GT: Since then, they’ve been out to plenty of Girl Talk shows and they’re down with it… Thanksgiving, two years ago, they came out with my sister, who is four years older than me. It was her high school’s ten year reunion that night so she came out with a bunch of her high school friends who were all dressed up. They came to the show and were into it, but it was at a dodgy, smoky, trashy bar and they were clearly looking like outcasts there. At the end of the show… I decided to jump off the stage, and I actually dove over my dad’s head and I hit my face off my sister’s best friend’s shoulder. I fell to the ground, got up, and I had knocked my front left tooth out.
FP: Oh man…
GT: I got up and smiled because I felt something happen in my mouth, and my mom’s just like ‘Oh my god!’ It was a show with 200 people there, and my mom was like, ‘We’re takin’ you to the hospital!’ in front of the crowd. It was exciting, somewhat embarrassing, but beyond anything totally cool.
FP: Any stories about someone who you’ve sampled approaching you to comment on it?
GT: The coolest to me was, I had a show in Atlanta at this place called the MJQ Concourse. During the set, my sound guy came up onstage and said ‘Big Boi’s here’ in my ear. I was like ‘What?’ and he was like ‘Yeah, Big Boi is here. He’s hanging out in the visuals booth.’ I was kind of freaking out, so I started kicking Outkast on the fly as much as I could, and Big Boi’s solo stuff, remixes. The DJ booth was the only area in the club where you could kind of get some breathing room. So, Big Boi went up there and started hanging with my friends, and Andrew asked him if he wanted to run the visuals. Big Boi started running them. I was doing Outkast remixes on the fly while Big Boi was doing my visuals. That was a very surreal moment. Then after the show we got a chance to hang out and he was super cool. He mentioned he had seen me before and knew the drill.
FP: Last year you hilariously told MTV you’re planning a 24-hour set in 2012. Were you for real?
GT: I am excited about the potential of 2012. I’m not fully educated on the subject, so I don’t want to be a poser here. Some people have dedicated their whole lives to studying 2012 and what’s going to happen at the end of the Mayan calendar.

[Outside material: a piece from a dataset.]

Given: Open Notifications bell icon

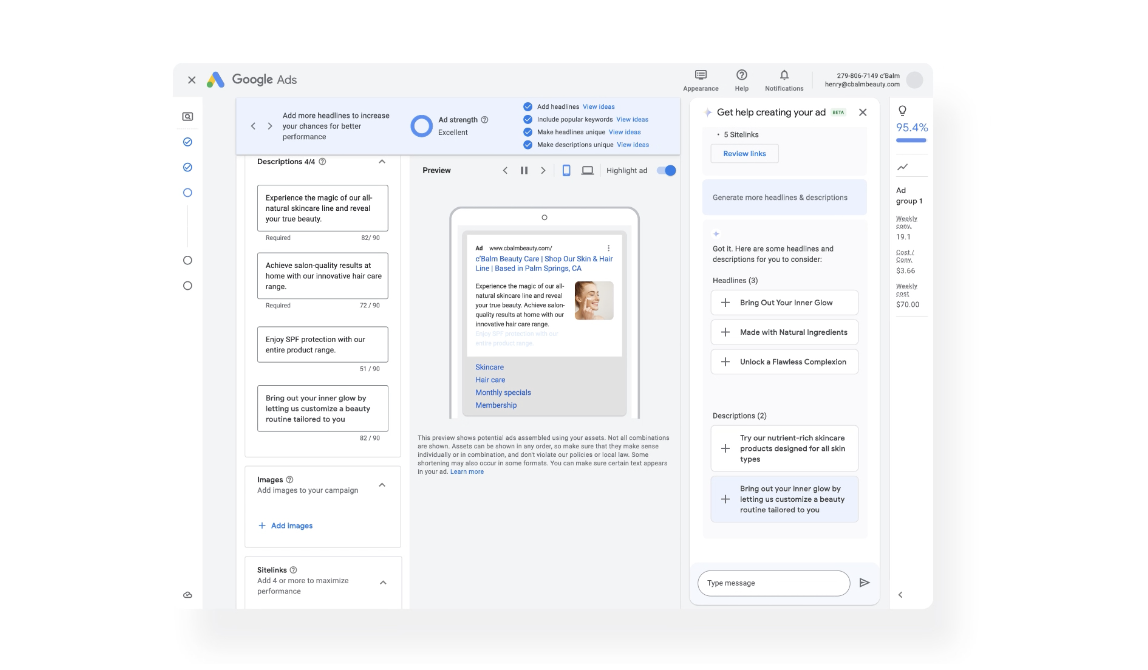Looking at the screenshot, I should coord(784,76).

I feel like I wasn’t entirely truthful with what I said, but at this point I feel like I might have to go through with it. Enough people have asked me about it. I don’t know what it is, but on 2012, I hear that a good safe place to be is somewhere where bodies of water converge, like rivers coming together. And Pittsburgh, at the heart of the city, three rivers come together, and there is a little amphitheater you can play at right where the rivers converge. I would love to do a 2012 performance there. But I don’t know if I could actually pull off a 24 hour set, we’ll have to see.
FP: What else are you up to in the near future?
GT: Just working on lots of new music. I do remixes with my friend Frank under the name Trey Told ‘Em, and I really want to get that going a little more. One of our ideas for a long time that we haven’t done is make a catalog of beats, more hip-hop production, and just shop that around to see if anyone would be interested. We’re both big fans of studying the way a lot of hip-hop production goes down and being part of that. I’ve done remixed for people, but I’ve never actually just had something I could potentially sell for someone. That’s not something I’ve ever wanted to become dedicated to. I feel Girl Talk is always going to be the focus. I’m constantly fooling around and making beats, so I’d like to be a bit more proactive with that material.